Such finger pointing to divert the media’s searchlight has become a common manoeuvre in the Trump administration. But we shouldn’t fault the son-in-law; this is a consequence of the climate created by the Trump paterfamilias. While Jared™ was attempting to turf several dozen football fields between himself and everyone else, Trump was snorting that he never would have hired his primordial loyalist Jeff Sessions as attorney general had he known Sessions would recuse himself from the Russia investigation. The president is reportedly mulling whether to replace his AG. Meanwhile, the press secretary Sean Spicer resigned after Trump hauled an unctuous Kardashian-esque suck-up named Anthony Scaramucci out of the Acela Corridor swamps to be his new communications director over Spicer’s objections.

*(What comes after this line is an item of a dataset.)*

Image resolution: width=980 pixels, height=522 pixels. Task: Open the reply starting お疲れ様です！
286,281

Steve Bannon, once denounced as a Rasputin-type figure who emerged out of the Breitbartian snows to hold Trump in his ideological thrall, is keeping his head down lest Trump lop it off next. Just two months ago, Axios reported that the president was mulling a massacre of his top staff, with Bannon, Spicer, Chief of Staff Reince Priebus, and counsel Don McGahn all among the potential victims. No doubt Bannon and Spicer recall well the fate of Chris Christie, the portly Trump surrogate reduced now to pathetically raising the smoking age in New Jersey while munching on a pork rind because Trump cast him out. This is a president for whom a year-plus of self-abasing service can still earn you an ostracisation. And so, bereft of common purpose and hunted by the press, it’s cover your back time in the Trump court, with even the dauphin abandoned by the son-in-law.

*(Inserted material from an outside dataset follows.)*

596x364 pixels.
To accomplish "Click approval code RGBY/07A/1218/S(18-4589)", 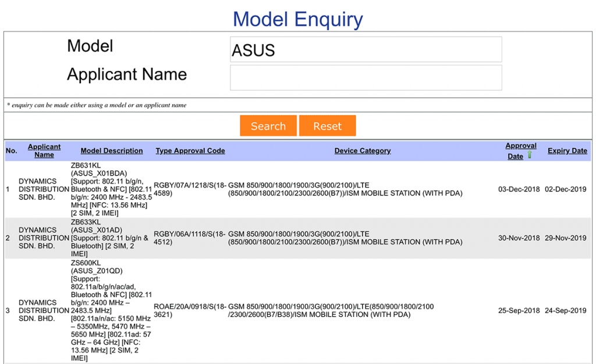I will click(190, 189).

Cable news has reported that Trump spends a lot of time watching reports about himself on cable news, an infinity mirror of self-regard that may yet tear open a wormhole in the heart of Washington. In the meantime, its main consequence has been to distract the president. Without his leadership, the administration has gone adrift and his lieutenants have prioritised self-preservation. This is being read as a failure of conservatism or nationalism or Albigensianism; it’s actually a short-circuiting of management, an inability to define and enact the change that Trump’s supporters crave. Right now it’s hardly lethal. Trump’s idol Andrew Jackson spent much of his first term raging over a scandal known as the Petticoat Affair. Bill Clinton’s first two years were so chaotic as to seem ruinous. Both went on to have impactful presidencies and Trump may yet.

But returning to staffing matters, there are massacres and then there are Saturday Night Massacres. That latter moniker refers to Richard Nixon’s decision in 1973 to fire investigator Archibald Cox, and now Trump has intimated that something similar could be in the works for special prosecutor Robert Mueller who’s probing allegations of Russian collusion. Forget the thus-far thin evidence; forget the unconstitutionality of the special counsel position. Mueller’s firing—and maybe Mueller’s firing alone—could shock congressional Republicans out of their quiescence and cause nervous administration officials to start to abandon ship. This would be a personnel snafu too far. Trump must resist it and rally his administration. Shutting off CNN would be a good place to start.